A life insurance trust is a powerful tool in estate planning that can ensure your loved ones are financially secure after your passing. Some individuals know they need to have life insurance, but they don’t realize how a life insurance trust can benefit them.
A life insurance trust, particularly an irrevocable life insurance trust (ILIT), is a legal entity created to own your life insurance policy. When you pass away, the insurance payout goes directly into the trust and bypasses your probate estate, so it’s not subject to probate administration. This can expedite the availability of funds for your beneficiaries and protect these funds from your estate’s creditors.
Advantages of a life insurance trust
One of the significant advantages of an ILIT is its potential to eliminate or reduce estate taxes. Although California does not impose a state estate tax, federal estate tax may apply if your total estate, including life insurance proceeds, exceeds the exemption amount. By placing the life insurance policy into an ILIT, you remove it from your taxable estate, possibly saving your beneficiaries thousands of dollars.

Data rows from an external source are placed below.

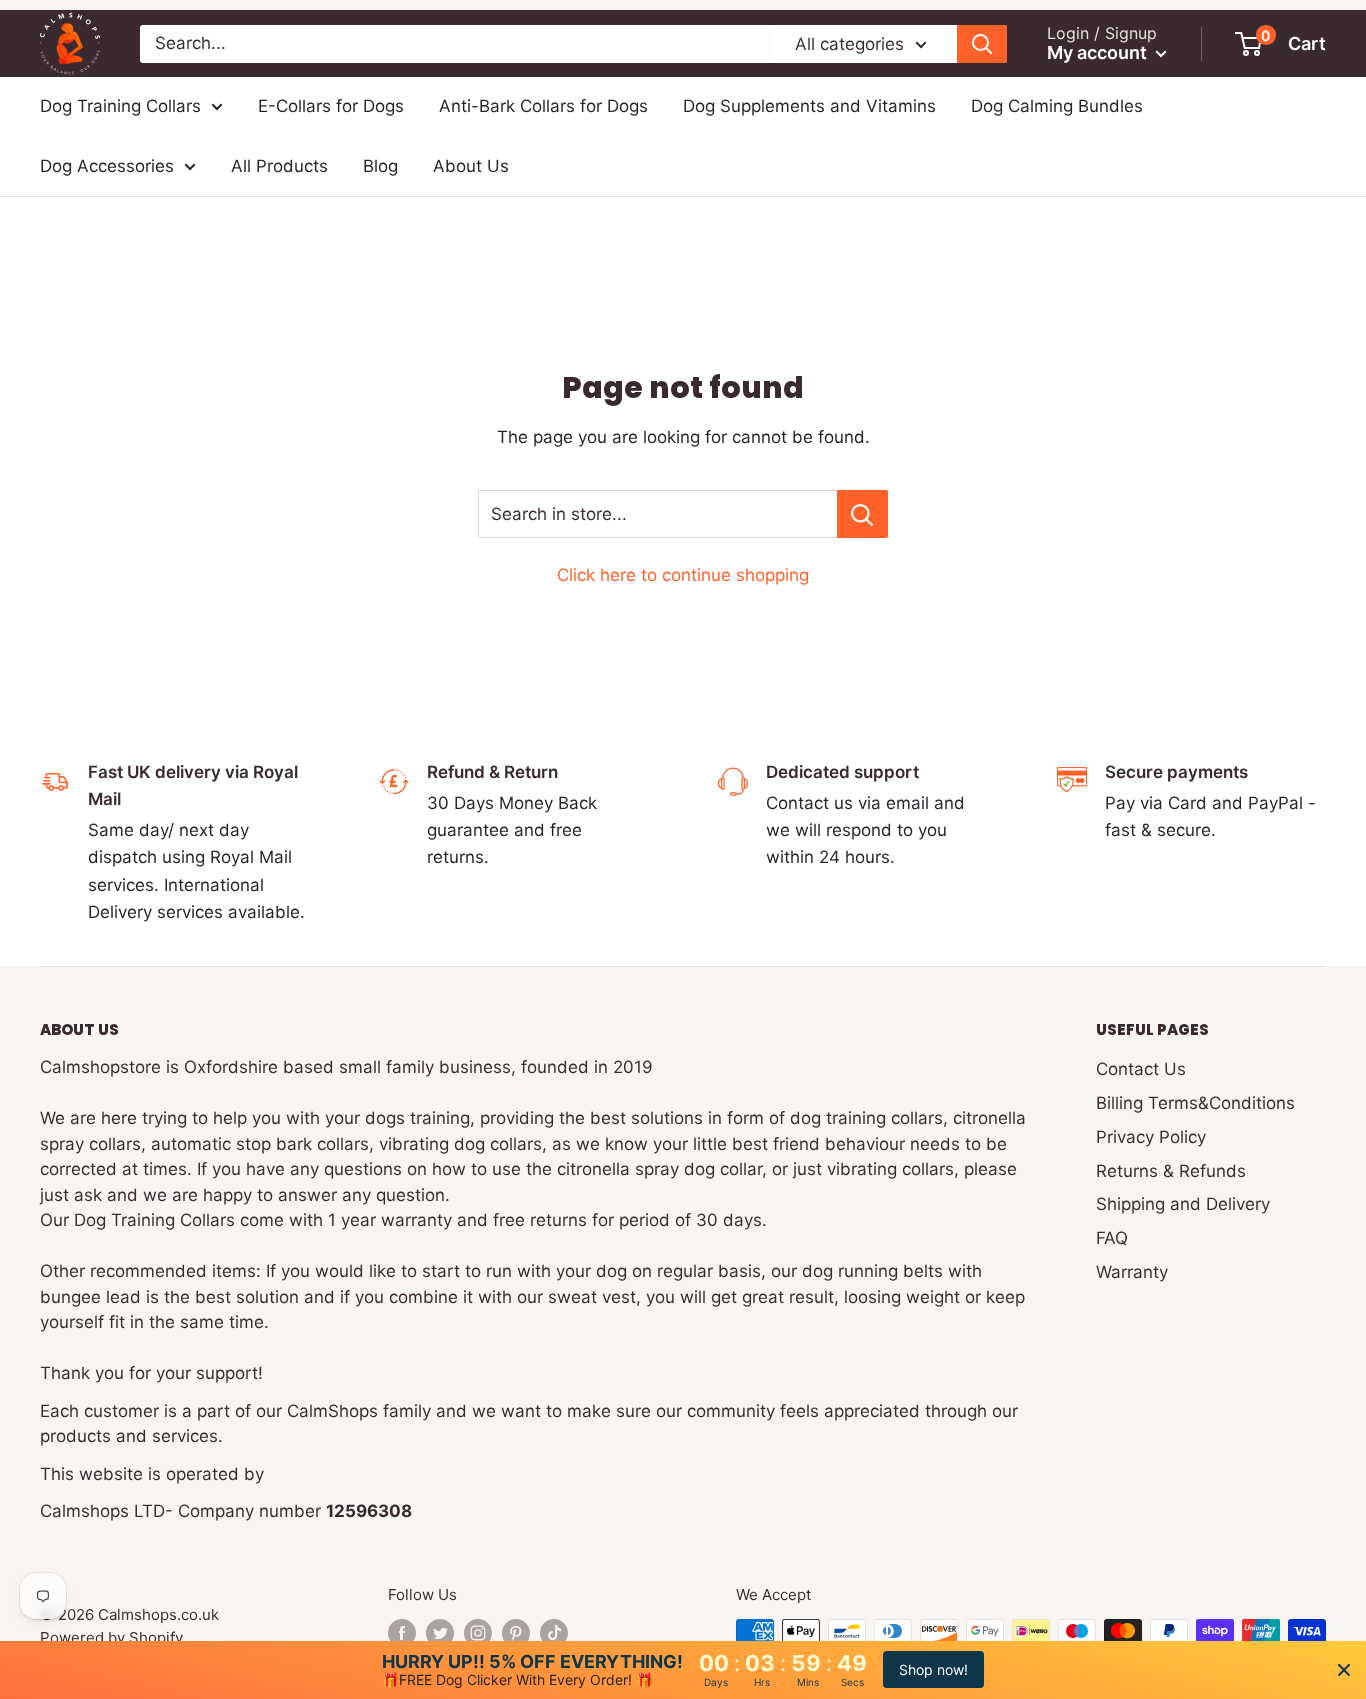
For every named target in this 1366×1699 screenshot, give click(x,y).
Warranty (1132, 1272)
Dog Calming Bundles (1057, 106)
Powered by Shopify (111, 1637)
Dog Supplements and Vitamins (809, 106)
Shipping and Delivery (1183, 1204)
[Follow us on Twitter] (440, 1633)
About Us (471, 166)
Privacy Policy (1151, 1137)
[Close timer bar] (1344, 1670)
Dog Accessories (107, 166)
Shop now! (933, 1669)
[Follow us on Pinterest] (516, 1633)
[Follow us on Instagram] (478, 1633)
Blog (380, 166)
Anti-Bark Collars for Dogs (543, 106)
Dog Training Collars (120, 106)
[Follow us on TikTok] (554, 1633)
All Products (279, 166)
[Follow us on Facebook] (402, 1633)
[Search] (982, 44)
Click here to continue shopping (683, 575)
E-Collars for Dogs (331, 106)
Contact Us (1141, 1069)
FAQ (1112, 1238)
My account (1099, 52)
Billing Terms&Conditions (1195, 1103)
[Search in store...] (862, 514)
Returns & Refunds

ILITs also provide control over the disbursement of assets. As the trust’s creator, you can dictate terms about when and how beneficiaries receive distributions, allowing you to protect minor beneficiaries or those who may not be financially responsible.
Drawbacks of a life insurance trust
It’s important to remember that ILITs, being irrevocable, require careful consideration. Once established, the trust’s terms can’t generally be changed, and the life insurance policy within it cannot be accessed or borrowed against. There’s also a potential for gift taxes to apply when you fund the ILIT.
An ILIT can be a significant component of your estate plan, providing financial security and peace of mind for your loved ones in California. Remember, this is only one component of a comprehensive estate plan.